Thanks. Now I define g as

g = fem.Function(V)
domain.topology.create_connectivity(fdim, domain.topology.dim)
bottom_dofs = fem.locate_dofs_topological(V, fdim, facet_tag.find(1))
top_dofs = fem.locate_dofs_topological(V, fdim, facet_tag.find(2))
left_dofs = fem.locate_dofs_topological(V, fdim, facet_tag.find(3))
right_dofs = fem.locate_dofs_topological(V, fdim, facet_tag.find(4))
g.x.array[bottom_dofs] = np.full_like(bottom_dofs, 0.0, dtype = default_scalar_type)
g.x.array[top_dofs] = np.full_like(top_dofs, -6.0 * kappa_expression, dtype = default_scalar_type)
g.x.array[left_dofs] = np.full_like(left_dofs, 0.0, dtype = default_scalar_type)
g.x.array[right_dofs] = np.full_like(right_dofs, -3.0 * kappa_expression, dtype = default_scalar_type)

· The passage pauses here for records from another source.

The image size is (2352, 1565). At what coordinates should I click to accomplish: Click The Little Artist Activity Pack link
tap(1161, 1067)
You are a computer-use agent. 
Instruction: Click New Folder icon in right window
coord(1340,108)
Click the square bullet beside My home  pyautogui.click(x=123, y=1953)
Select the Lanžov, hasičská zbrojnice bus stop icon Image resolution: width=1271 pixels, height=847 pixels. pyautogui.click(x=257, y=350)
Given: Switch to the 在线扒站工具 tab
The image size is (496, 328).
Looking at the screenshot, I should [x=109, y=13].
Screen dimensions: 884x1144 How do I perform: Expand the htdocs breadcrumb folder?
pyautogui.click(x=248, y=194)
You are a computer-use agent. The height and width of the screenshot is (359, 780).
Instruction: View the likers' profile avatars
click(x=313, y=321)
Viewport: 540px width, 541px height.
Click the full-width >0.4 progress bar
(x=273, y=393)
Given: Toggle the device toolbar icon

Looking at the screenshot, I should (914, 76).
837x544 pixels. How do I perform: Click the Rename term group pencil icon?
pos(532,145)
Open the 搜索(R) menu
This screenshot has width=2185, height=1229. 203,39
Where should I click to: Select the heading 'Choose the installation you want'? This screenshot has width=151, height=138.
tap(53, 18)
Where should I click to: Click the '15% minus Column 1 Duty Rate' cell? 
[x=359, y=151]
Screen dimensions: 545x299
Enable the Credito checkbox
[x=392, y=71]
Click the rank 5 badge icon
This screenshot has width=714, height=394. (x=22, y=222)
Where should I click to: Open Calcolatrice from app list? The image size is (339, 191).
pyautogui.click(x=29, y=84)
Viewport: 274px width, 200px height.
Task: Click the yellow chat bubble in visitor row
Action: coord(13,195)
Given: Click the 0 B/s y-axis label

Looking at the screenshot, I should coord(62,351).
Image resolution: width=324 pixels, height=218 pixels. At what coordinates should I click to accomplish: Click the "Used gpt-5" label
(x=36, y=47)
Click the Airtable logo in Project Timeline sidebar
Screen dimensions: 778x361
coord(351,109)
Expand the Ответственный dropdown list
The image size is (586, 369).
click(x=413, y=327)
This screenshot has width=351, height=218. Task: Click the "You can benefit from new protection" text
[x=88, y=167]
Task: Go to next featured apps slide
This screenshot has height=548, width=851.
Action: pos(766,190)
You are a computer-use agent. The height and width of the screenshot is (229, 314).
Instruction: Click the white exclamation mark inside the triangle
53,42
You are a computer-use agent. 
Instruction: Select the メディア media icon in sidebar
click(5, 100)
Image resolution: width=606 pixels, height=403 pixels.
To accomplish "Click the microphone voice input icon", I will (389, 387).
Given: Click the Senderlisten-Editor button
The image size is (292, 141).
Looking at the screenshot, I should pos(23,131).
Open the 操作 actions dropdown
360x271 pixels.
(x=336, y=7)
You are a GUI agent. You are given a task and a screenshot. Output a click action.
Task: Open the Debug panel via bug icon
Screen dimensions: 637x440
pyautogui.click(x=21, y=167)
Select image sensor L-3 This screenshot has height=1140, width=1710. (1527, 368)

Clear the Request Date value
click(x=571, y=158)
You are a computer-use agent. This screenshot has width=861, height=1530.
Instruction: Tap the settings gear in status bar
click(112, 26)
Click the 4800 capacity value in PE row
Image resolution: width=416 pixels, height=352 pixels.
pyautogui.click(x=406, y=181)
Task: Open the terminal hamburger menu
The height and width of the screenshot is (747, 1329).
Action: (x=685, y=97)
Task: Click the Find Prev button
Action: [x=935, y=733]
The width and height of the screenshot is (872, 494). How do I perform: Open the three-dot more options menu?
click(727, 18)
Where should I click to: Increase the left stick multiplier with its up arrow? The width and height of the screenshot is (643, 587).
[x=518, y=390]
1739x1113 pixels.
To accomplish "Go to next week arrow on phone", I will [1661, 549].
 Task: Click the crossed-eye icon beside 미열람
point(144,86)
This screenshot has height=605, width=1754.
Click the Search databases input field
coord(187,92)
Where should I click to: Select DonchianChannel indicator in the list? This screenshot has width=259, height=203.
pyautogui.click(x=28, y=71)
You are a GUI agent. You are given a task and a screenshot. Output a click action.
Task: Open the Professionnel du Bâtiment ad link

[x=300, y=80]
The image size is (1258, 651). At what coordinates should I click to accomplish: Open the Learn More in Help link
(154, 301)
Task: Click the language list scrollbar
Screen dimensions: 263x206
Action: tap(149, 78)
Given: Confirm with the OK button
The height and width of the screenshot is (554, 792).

Also, I update g.x.array in the iteration, and I obtain the error

L2-error: 6.86e-01

I don’t know why the error is so large.

You should carry out a convergence analysis, i.e. progressively double nx and ny and see if the FE solution converges at the expected rate.

Thank you for your advice. I change the nx and ny from 2^1 to 2^7, then obtain the errors:

L2-error: 1.81e+00
L2-error: 8.83e-01
L2-error: 3.83e-01
L2-error: 1.28e-01
L2-error: 5.67e-02
L2-error: 1.01e-01
L2-error: 1.32e-01

I think these results show that my code is wrong…
However, I haven’t found the error.

The suggestion would be to start from/go back to a stationary problem, and not progress to an unsteady one until your steady code has the right convergence rates.